Los Angeles, California -
Los Angeles, CA – Anyone who’s given up drinking knows that craving for alcohol can last a long time. For most recovering alcoholics, the desire for a drink continues long after they’ve started working on sobriety. Some cravings are emotional, and some are tied to a habitual routine, like having a cocktail before dinner every night or a beer while watching a ball game. The good news is that some cravings are purely physical and can be diminished by a healthy diet. Alcohol is made up of sugars, so the body may be craving carbohydrates to overcompensate. Following a healthy balanced diet helps keep energy levels and mood stable throughout the day.
Muse Treatment, an addiction center in Los Angeles, recently published the following top foods for fighting alcohol cravings in sobriety: high protein foods, healthy fats, dairy products, fresh fruits and vegetables, whole grains. Let’s break it down.
Protein provides energy that can boost mood and improve sleep. Good sources include lean foods like chicken or turkey breast; good fish choices include tuna, salmon, or mackerel. These fish types also contain omega-3 fatty acids, vitamin D, and polyunsaturated fats, all of which aid brain function – that’s why fish is often called “brain food.”
All fat is not bad fat. Nuts and nut butters are healthy sources of fat, and when consumed in moderation, they can stabilize energy and help fight cravings. Another benefit is that they’re packed with vitamins and minerals, including vitamin E, zinc, selenium, iron, copper, calcium, magnesium, and manganese. Just be sure to eat them in moderation because their high calorie count can add pounds.

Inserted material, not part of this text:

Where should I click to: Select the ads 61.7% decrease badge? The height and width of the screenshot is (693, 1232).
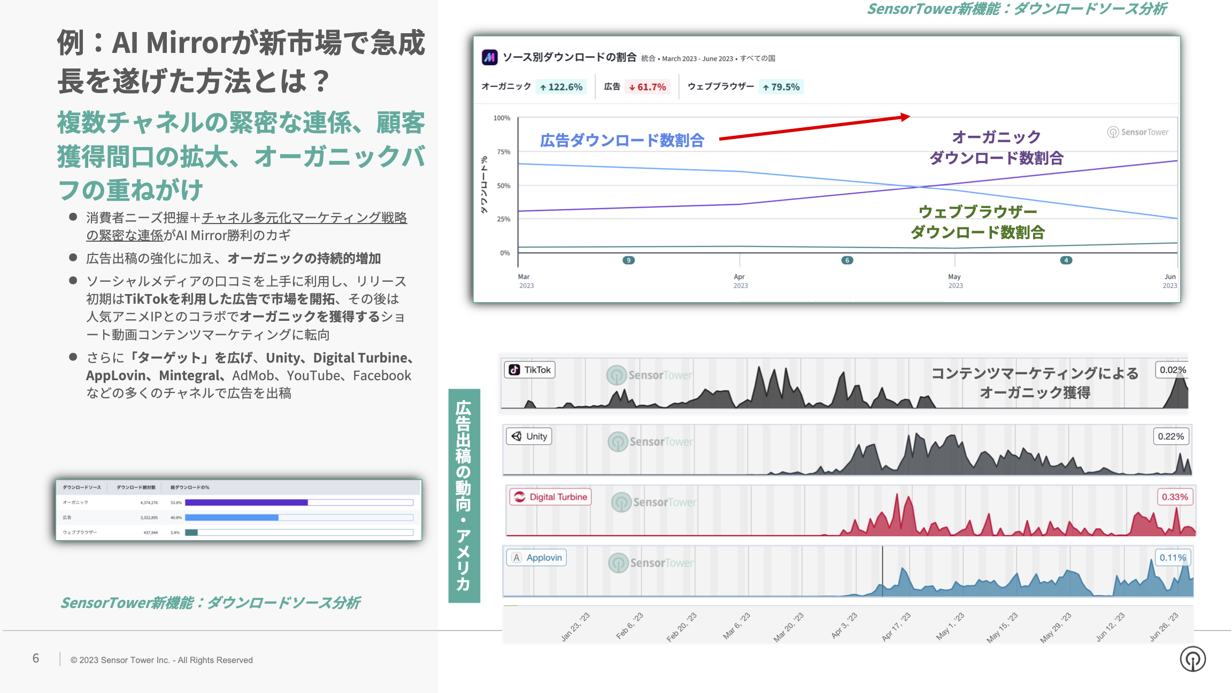tap(648, 87)
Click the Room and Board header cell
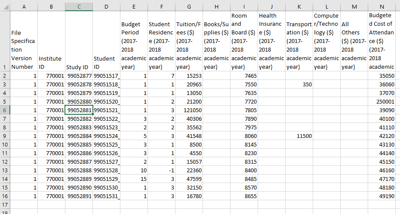This screenshot has height=214, width=400. click(244, 41)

Dairy Products: Milk, cheese, and yogurt are good sources of calcium. They’re also helpful in replenishing nutrients that drugs and alcohol robbed.. People starting alcohol rehab often are deficient in some vitamins, minerals, and nutrients, such as vitamins B6, A, and C, along with iron and calcium. Dairy products offer all of these.

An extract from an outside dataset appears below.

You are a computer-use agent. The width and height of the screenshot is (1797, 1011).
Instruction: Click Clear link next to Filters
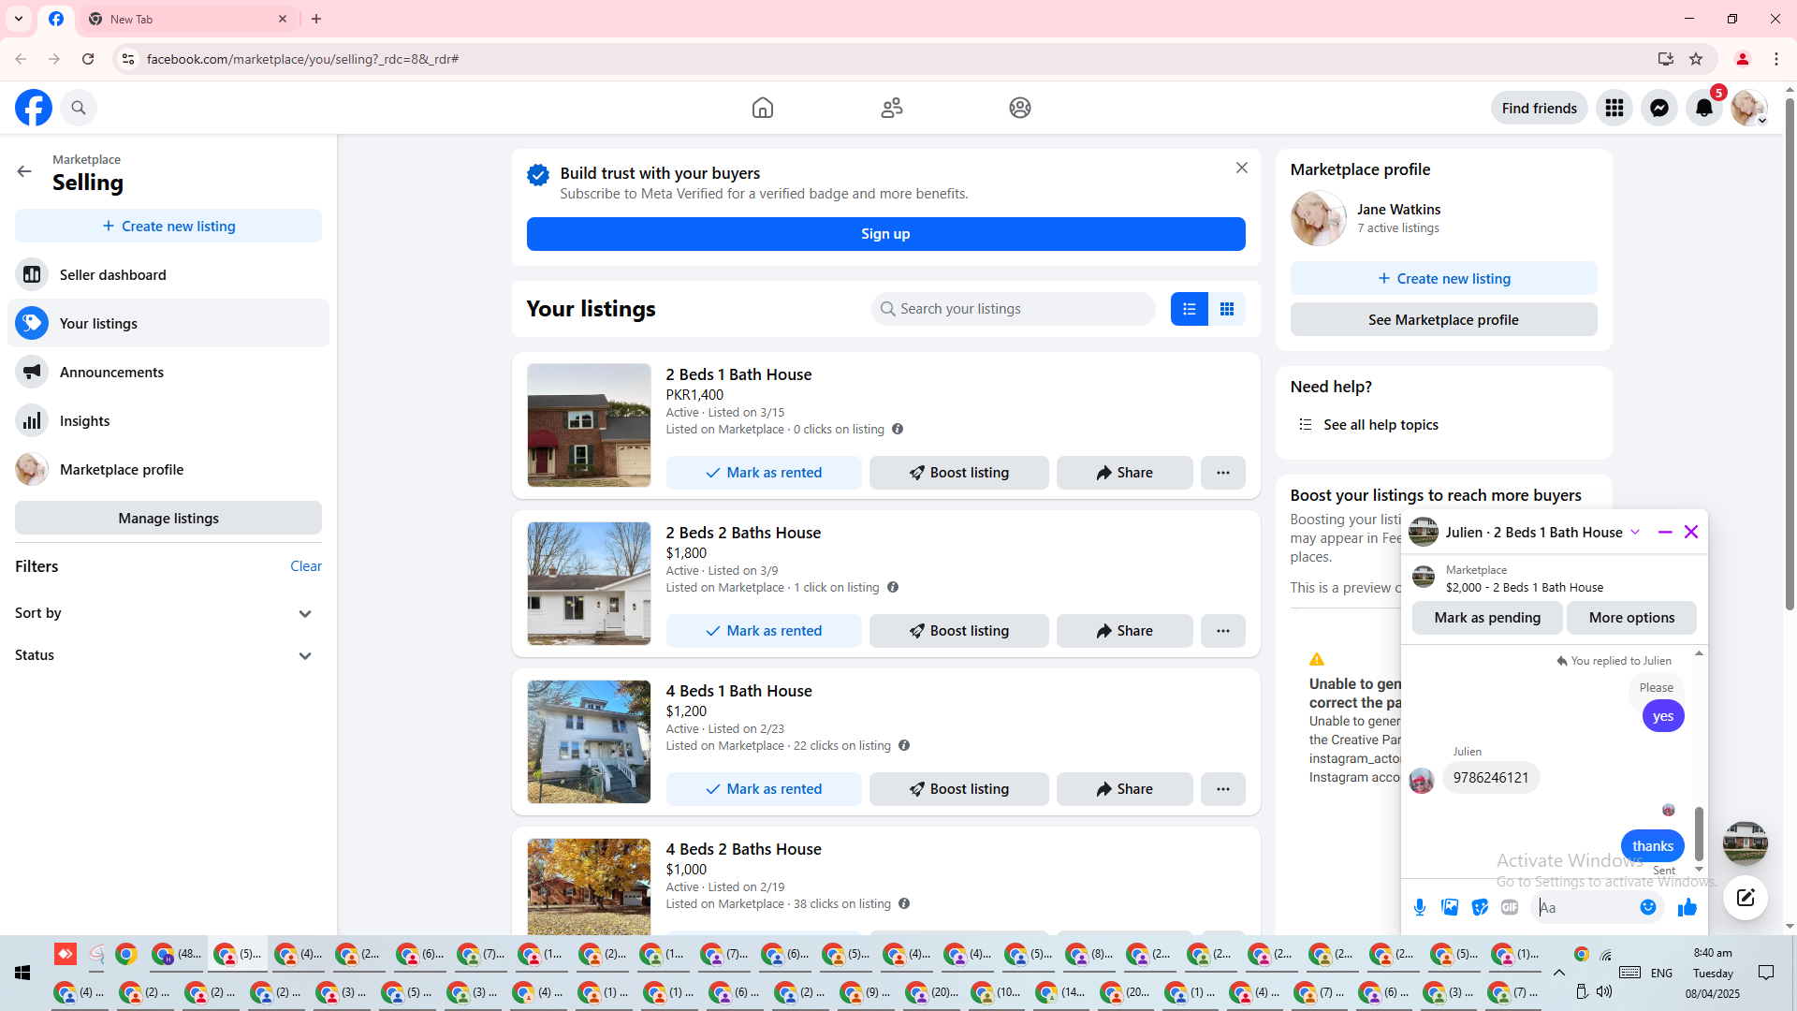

Fresh Fruits and Vegetables: These can replace the brain chemical dopamine, the “good mood” hormone often depleted by long-term alcohol use. Fruits and vegetables that can increase dopamine include bananas, figs, strawberries, and oranges. Actually, just about any fruit will do the job. Green leafy vegetables like spinach, broccoli, and lettuce also contain lots of vitamin B, which needs to be replenished after prolonged alcohol use. Fruits contain the natural sugar fructose, which provides energy and reduces cravings for a quick sugar fix like alcohol.
Whole-Grain Bread and Pasta: When it comes to good nutrition, whole grains are everyone’s friend -- not just those in recovery. They supply complex carbohydrates, which take longer to digest than simple carbs (from candy, cookies, and, yes, alcohol). This means physical hunger and cravings take longer to appear. Cravings for more simple carbs begin as soon as they’ve been absorbed by the body. Whole-grain foods also contain a lot of fiber to keep the digestive system healthy and feeling full.
Because of all these health benefits, eating right is an important part of the treatment program at Muse where chef-prepared meals are served three times a day. Good nutrition creates a strong body, and a strong body is better able to withstand cravings for alcohol and other destructive substances. Muse also believes that people enhance their self-esteem when they treat themselves well by feeding themselves well. In addition, following a regular schedule of eating healthy meals is part of the process of creating healthy habits that will serve people in recovery for a lifetime.